Adam Filipczak

Personal information
- Born: February 12, 1915 Michigan, U.S.
- Died: July 4, 1992 (aged 77) Michigan, U.S.
- Listed height: 5 ft 10 in (1.78 m)
- Listed weight: 170 lb (77 kg)

Career information
- High school: Northeastern (Detroit, Michigan)
- Position: Guard

Career history
- 1934–1935: Detroit Jaglowicz Aces
- 1935–1937: Detroit Sweitzer Creamery
- 1937–1938: Detroit Davis
- 1938–1939: Detroit Coopers
- 1939–1940: Briggs Beautywares
- 1939–1940: East Side Sports
- 1940: Detroit Eagles

= Adam Filipczak =

American basketball player (1915–1992)

Adam Joseph Filipczak (February 12, 1915 – July 4, 1992), known as Flip Filipczak, was an American professional basketball player. He played in the National Basketball League for the Detroit Eagles in two games during the 1940–41 season.

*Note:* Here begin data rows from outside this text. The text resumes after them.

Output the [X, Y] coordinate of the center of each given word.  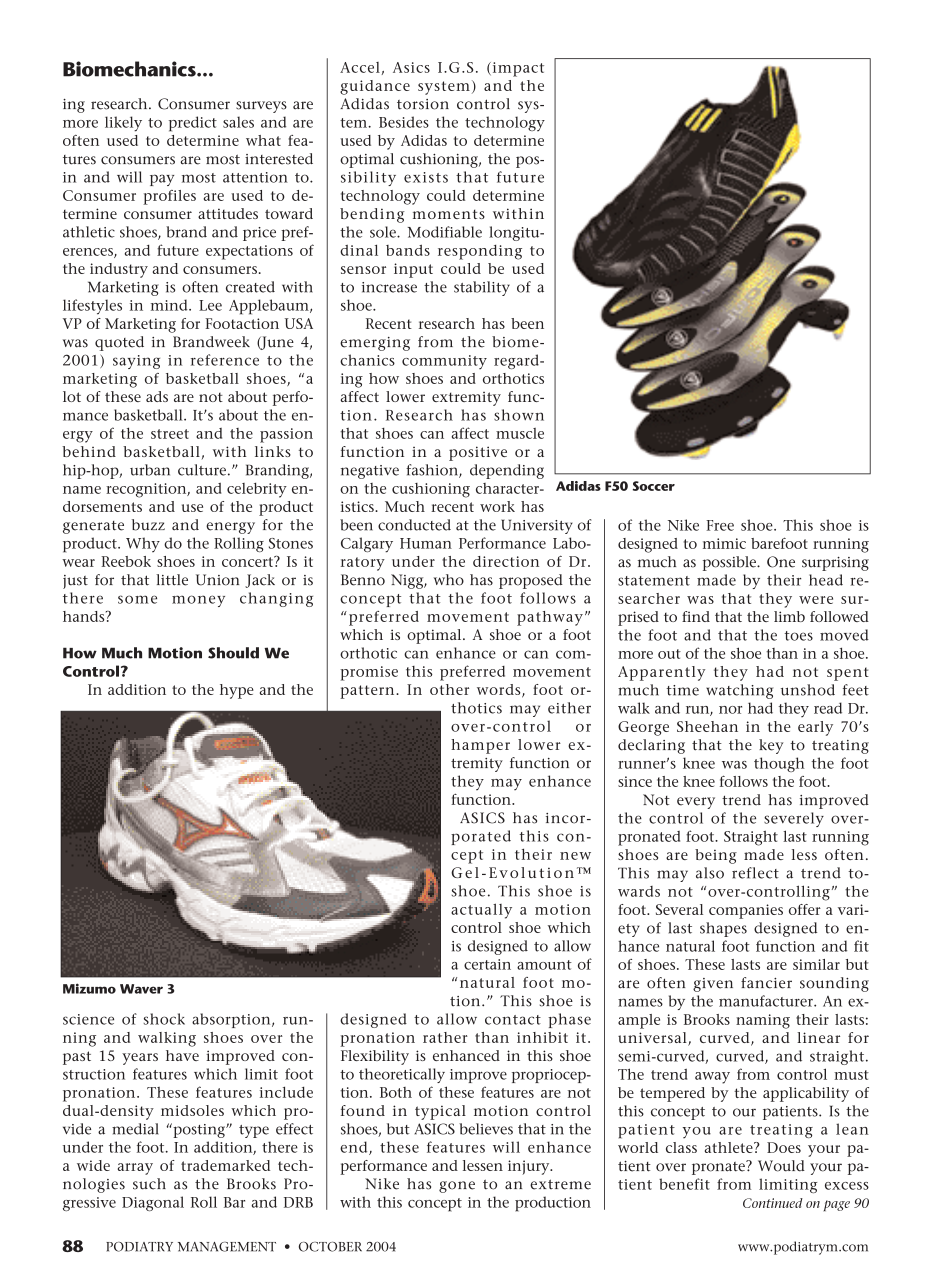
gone [457, 1187]
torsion [423, 104]
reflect [755, 873]
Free [720, 525]
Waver [141, 989]
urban [150, 470]
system [444, 88]
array [135, 1169]
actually [481, 911]
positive [478, 453]
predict [193, 124]
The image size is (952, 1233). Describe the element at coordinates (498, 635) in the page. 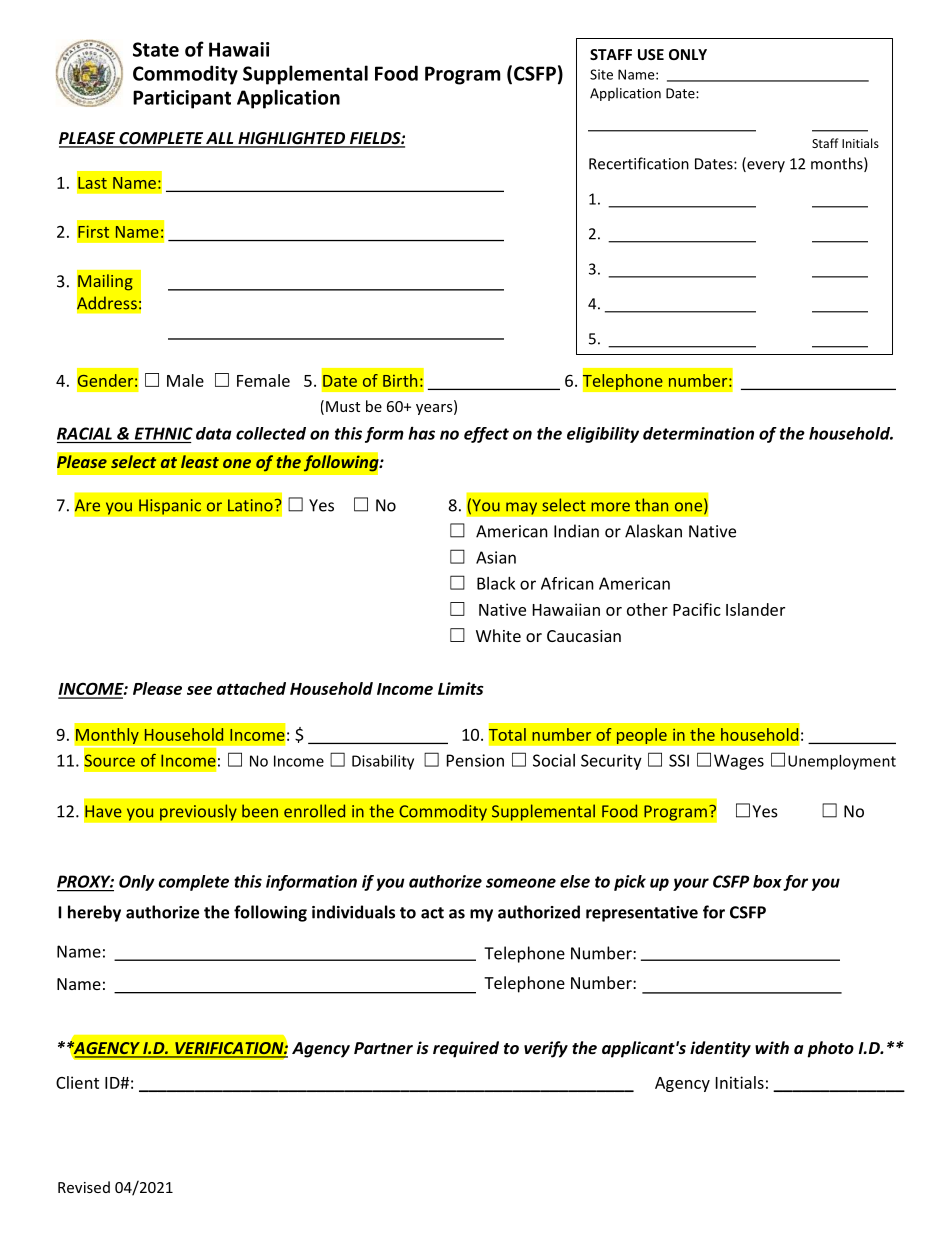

Filipczak attended Northeastern High School in Detroit. There, he was recognised as a star basketball player and was twice selected to the all-city team. He also played football and baseball at school, being awarded letters in all three sports.

After leaving school, Filipczak worked for Ford Motor Company while continuing to play several sports competitively at an amateur level. He had played basketball semi-professionally for seven years before being signed by the Detroit Eagles in 1940.